Food anthropologist and historian Dr Kurush Dalal explained in a chat with indianexpress.com, “Parota and paratha are the same thing; they are just regional variations phonetically. The defining characteristic of parota is that it is folded. It is thicker, it has more fat in it like ghee or oil or dalda. So you add the fat and fold it and roll it out again.
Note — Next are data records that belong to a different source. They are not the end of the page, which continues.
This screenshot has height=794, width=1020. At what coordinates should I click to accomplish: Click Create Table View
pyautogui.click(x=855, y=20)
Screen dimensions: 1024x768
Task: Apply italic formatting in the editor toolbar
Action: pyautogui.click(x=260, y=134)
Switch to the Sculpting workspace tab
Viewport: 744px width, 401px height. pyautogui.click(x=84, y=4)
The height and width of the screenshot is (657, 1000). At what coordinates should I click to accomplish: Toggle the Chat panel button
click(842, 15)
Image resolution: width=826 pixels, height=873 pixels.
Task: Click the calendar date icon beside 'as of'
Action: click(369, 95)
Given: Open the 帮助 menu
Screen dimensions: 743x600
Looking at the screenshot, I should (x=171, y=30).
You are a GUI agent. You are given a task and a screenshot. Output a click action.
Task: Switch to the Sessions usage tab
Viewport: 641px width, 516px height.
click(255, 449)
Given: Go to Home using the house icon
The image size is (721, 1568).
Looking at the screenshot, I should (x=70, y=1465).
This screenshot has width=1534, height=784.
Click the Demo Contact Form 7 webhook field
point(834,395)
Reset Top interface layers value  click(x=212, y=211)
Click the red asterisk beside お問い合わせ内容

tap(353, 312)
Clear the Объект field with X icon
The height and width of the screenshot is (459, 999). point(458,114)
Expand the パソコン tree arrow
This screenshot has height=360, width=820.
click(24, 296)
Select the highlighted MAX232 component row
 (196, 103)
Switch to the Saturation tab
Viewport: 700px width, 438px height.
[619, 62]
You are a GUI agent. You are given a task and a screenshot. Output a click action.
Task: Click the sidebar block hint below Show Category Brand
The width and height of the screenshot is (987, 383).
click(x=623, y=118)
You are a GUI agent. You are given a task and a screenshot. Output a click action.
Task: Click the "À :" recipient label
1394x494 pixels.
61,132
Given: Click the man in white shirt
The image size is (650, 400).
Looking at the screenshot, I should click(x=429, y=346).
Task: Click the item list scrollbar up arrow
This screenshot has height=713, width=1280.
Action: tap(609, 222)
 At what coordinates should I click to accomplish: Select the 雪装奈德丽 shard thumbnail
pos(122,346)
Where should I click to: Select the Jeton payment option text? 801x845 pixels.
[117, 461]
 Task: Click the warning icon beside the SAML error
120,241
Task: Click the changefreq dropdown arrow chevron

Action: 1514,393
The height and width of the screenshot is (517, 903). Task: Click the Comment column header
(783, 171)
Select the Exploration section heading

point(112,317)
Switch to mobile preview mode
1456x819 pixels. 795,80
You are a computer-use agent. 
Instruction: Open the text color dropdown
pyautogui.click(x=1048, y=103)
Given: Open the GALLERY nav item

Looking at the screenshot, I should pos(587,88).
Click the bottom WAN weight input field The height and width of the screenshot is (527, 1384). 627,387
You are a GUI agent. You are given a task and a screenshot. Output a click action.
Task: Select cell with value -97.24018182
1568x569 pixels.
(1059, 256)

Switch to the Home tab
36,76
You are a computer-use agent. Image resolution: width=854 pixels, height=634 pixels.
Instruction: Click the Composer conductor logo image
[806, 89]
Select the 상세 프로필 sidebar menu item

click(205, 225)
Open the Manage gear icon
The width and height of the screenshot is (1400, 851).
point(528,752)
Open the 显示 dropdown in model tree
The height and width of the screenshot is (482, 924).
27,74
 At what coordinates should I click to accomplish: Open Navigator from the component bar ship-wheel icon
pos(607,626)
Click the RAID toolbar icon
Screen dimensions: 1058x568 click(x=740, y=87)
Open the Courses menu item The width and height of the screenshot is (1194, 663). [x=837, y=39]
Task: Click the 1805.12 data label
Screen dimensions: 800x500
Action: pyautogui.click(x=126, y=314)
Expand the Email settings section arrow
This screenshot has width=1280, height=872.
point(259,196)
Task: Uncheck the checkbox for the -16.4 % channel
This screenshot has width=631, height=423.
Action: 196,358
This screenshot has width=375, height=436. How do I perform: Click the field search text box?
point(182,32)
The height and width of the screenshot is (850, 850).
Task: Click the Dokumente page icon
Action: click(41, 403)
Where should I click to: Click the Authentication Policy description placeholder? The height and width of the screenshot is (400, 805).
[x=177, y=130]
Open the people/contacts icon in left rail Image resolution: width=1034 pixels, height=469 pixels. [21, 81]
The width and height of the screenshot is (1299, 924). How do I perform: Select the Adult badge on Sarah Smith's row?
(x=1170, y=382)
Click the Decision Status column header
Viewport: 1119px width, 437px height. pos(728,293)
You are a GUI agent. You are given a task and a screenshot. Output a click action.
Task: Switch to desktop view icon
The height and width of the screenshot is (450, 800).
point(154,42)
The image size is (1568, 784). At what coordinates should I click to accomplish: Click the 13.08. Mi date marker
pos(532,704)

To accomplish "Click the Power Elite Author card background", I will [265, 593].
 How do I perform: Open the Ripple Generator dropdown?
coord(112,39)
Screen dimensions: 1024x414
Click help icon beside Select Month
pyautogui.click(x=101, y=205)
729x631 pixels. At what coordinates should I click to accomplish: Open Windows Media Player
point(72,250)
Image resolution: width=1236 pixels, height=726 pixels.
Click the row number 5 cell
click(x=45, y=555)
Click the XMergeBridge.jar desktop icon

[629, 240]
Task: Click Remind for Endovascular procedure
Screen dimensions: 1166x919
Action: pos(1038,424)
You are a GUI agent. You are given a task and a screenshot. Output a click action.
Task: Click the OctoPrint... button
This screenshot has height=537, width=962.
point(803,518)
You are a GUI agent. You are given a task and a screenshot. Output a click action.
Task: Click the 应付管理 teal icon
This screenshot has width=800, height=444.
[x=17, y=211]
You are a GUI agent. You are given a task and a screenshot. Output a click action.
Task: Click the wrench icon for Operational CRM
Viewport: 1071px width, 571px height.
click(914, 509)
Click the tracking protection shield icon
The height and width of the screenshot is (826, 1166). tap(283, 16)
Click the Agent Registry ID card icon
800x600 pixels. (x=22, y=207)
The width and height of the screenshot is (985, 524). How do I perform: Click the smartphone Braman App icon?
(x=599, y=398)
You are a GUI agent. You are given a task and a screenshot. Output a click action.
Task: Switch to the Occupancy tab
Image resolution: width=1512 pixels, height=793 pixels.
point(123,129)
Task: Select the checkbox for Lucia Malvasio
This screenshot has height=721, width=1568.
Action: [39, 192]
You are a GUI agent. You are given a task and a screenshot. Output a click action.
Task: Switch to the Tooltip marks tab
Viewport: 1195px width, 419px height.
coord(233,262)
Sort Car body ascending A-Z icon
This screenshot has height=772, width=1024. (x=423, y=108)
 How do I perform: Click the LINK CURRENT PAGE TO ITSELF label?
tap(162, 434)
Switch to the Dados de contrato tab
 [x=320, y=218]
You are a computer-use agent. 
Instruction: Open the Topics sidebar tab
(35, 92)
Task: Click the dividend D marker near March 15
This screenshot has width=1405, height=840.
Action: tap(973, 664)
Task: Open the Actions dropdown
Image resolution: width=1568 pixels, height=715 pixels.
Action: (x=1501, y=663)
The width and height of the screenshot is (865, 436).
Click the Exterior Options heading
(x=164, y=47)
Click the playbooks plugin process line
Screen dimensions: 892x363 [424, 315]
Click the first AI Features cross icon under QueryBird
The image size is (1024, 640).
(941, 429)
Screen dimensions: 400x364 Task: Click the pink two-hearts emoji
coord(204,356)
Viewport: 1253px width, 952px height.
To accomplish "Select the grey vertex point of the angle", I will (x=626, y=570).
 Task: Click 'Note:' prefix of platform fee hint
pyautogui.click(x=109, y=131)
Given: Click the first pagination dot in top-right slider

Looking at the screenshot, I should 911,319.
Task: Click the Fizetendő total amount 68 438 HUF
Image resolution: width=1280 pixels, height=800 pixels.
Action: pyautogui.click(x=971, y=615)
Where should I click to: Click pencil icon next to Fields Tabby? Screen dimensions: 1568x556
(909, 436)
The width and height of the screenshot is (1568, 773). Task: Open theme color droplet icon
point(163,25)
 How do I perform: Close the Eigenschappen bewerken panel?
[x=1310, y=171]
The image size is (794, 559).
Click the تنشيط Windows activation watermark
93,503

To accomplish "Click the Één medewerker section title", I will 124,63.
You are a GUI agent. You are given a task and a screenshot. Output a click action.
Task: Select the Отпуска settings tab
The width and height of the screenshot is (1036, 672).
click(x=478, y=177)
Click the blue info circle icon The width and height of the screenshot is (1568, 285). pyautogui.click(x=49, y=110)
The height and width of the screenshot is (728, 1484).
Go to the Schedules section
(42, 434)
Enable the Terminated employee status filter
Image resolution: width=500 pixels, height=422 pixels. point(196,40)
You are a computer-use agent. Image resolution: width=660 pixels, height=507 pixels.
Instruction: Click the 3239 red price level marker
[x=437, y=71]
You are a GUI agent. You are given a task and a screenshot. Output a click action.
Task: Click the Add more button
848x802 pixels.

As many times as you repeat the action, you get that many thin layers.” Try this recipe for aloo paratha.
Technically, roti, on the other hand, is a very generic term which includes chapattis as well as phulkas, emphasised the food anthropologist. “Essentially, a roti dough is a single dough which is made into balls and rolled out but it does not have multiple layers, which distinguishes it from a parota,” he remarked.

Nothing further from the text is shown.